Solved – How to combine a particular loss function into a DNN with another loss/objective

deep learningloss-functionsmachine learningneural networks

I'm training a fully-connected layer with a custom loss $L_1$ to perform dimensionality reduction. This loss is in function of the weights, which pushes the network to a solution which has some properties. In the current setting, I know how to train it through SGD as a stand-alone layer, because given this loss, I know how to update the weights such that it minimizes objective $L_1$. However, in the end I want to use this layer to make classifications, thus I would like to combine $L_1$ with a cross-entropy loss, in a end-to-end fashion. Is it possible to do that?

While a simple fully connected layer will reduce dimensionality, it won't necessarily find a solution whose weights have the same properties driven by this loss. Then, I'd like to combine both: a fully-connected layer, but that also finds a solution with said properties obtained by minimizing this loss.

An alternative interpretation, as loss $L_1$ wants to learn a set of weights for a feed-forward layer and cross-entropy $L_2$ measures the classification performance, maybe $L_1$ should be a regularization term then (as it is only in function of the weights), applied only to the weights in the layers of interest. But, if that's the case and I include it as a regularization term, how do I handle the specific update rule for the weights in this layer (obtained by deriving the loss with respect to the weights)?

Questions:

  1. Is it possible to combine these two losses in a end-to-end fashion such that the gradients affect each other?
  2. Ideally, this dimensionality reduction layer would precede a prediction layer, thus making some sort of skip-connection. How would that affect my update rule when using such "regularization"? Should I backprop the gradients regarding $L_1$ through the prediction layer as well?

Example

Consider the PCA loss, which may be defined as:

$$\max_W{\mathbb{E}_\mathbf{x}[\text{tr}{(W^T\mathbf{xx}^TW)}]}.$$

This objective yields the following update rule for the weights $W$:

$$W^{(t+1)} = W^{(t)} + \eta \mathbf{x}\mathbf{x}^T W^{(t)}.$$

As a stand-alone layer, update rule based on gradients $\frac{\partial L_1}{\partial W}$ are used immediately in the fully-connected layer, as shown in this horrible diagram I tried to make below:

Stand-alone linear layer with the PCA objective

Ok, but now I'd like to combine to insert it before the prediction layer, for instance:

Stacked linear layer and the PCA objective. Is it possible to fit them together?

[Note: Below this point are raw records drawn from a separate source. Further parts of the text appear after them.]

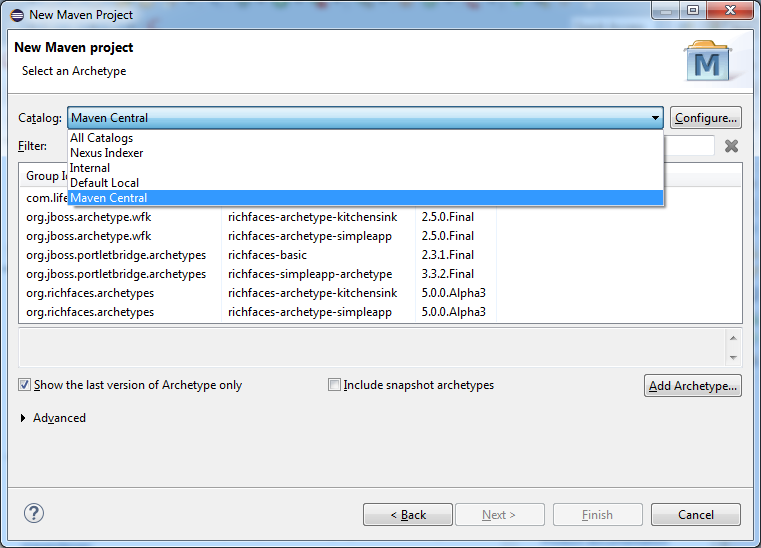Open the Configure... catalog settings

[705, 118]
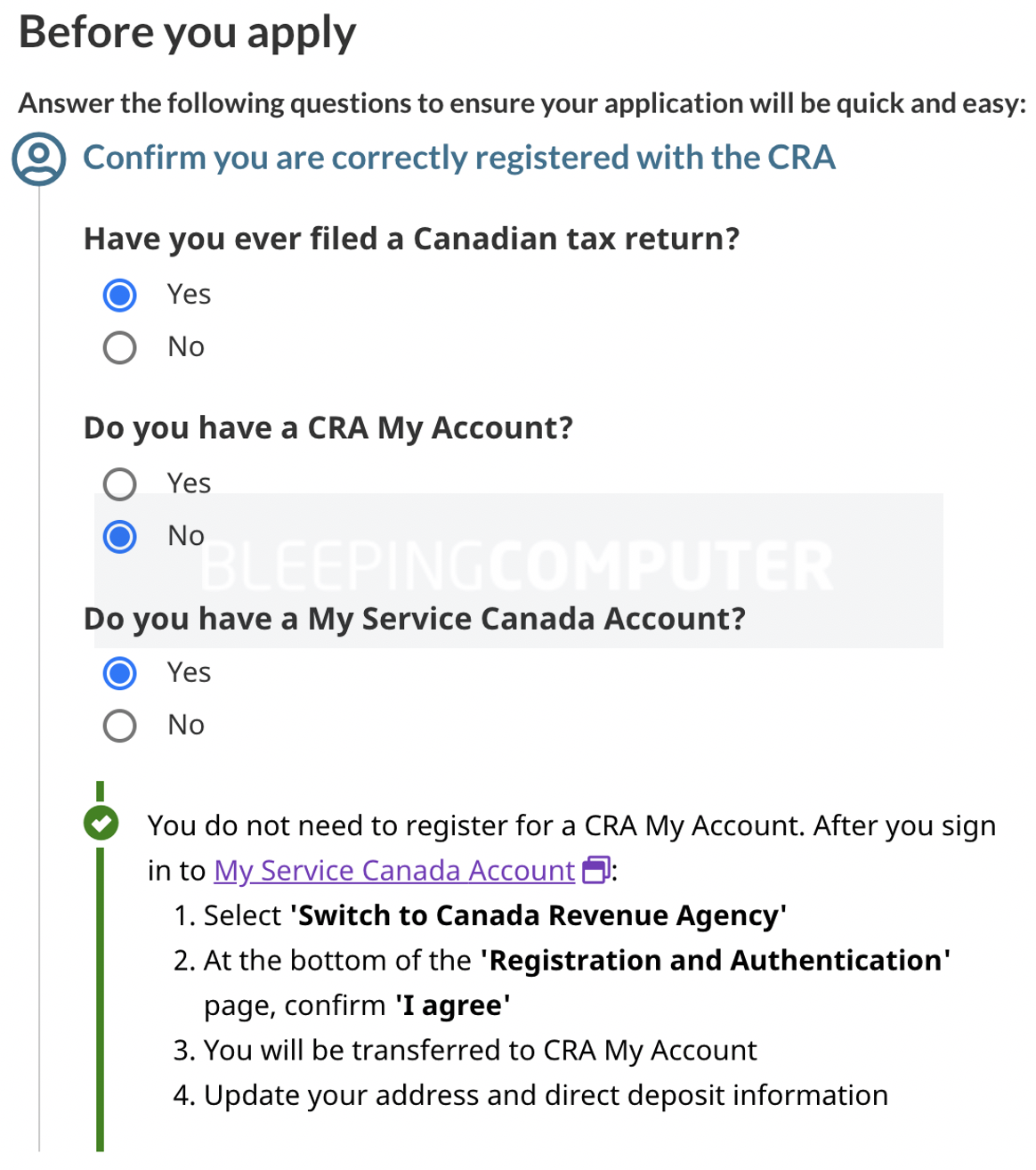Click the bold 'Registration and Authentication' text

tap(715, 961)
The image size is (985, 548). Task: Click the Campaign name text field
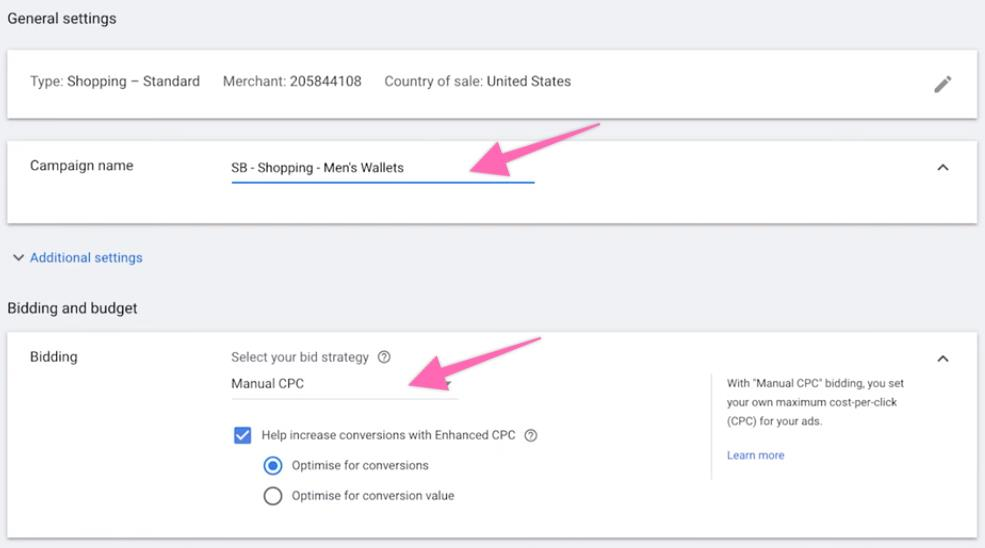(382, 168)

How do I update weights $W$ now? And should I backpropagate the gradients $\frac{\partial L_1}{\partial W}$ to the regular fully-connected layer that precedes the layer I inserted (depicted as the first rectangle in the diagram)? Errata: Now it occurred to me that the second diagram is wrong; the gradients w.r.t. loss $L_1$ should be used to update the second layer itself (which already receives the gradient from the last fully-connected layer). Thus, I guess it should backpropagate to the first layer the regular gradient, isn't it?

Maybe I'm looking at it at the wrong angle, and this layer should only be the last layer. But, then, how would I combine it with cross-entropy?

Best Answer

I think your network architecture is better understood as:

enter image description here

Gradients should flow back to the dimension reduction layer from both the PCA loss and the cross-entropy loss on the predictions. If you're using a graph-based system like Tensorflow, Theano, Caffe, etc., this should happen automatically. Note that your update for the PCA loss should actually be $$W_{t+1}=W_t + \eta \tilde{\Sigma}W_{t}$$ where $$\tilde{\Sigma}=E[{xx}^T]\approx\frac{1}{b}\sum^{b-1}_{i=0}{x_ix_i}^T$$which is just gradient ascent with the expectation taken over a mini-batch. Alternatively, you could precompute a covariance matrix using all (or a large portion of the very redundant) available data and use $\tilde{\Sigma}$ as a constant. So there is no need for a custom update.

However, let's assume you do want a custom update as represented by a custom gradient (for example, a reduced variance estimate of the gradient). Then you would only need to overwrite the gradient flowing back from the PCA loss into the reduction layer and most graph based programs make this fairly easy to do. If your custom update cannot be understood as an alternative gradient (although most can), then you could use ADMM where you alternate between optimizing with respect to the PCA loss using the custom update and applying gradient descent with respect to the cross-entropy loss. However, since you PCA loss is unbounded from above (unless there are some other constraints on the magnitude of $W$), I'd recommend against this.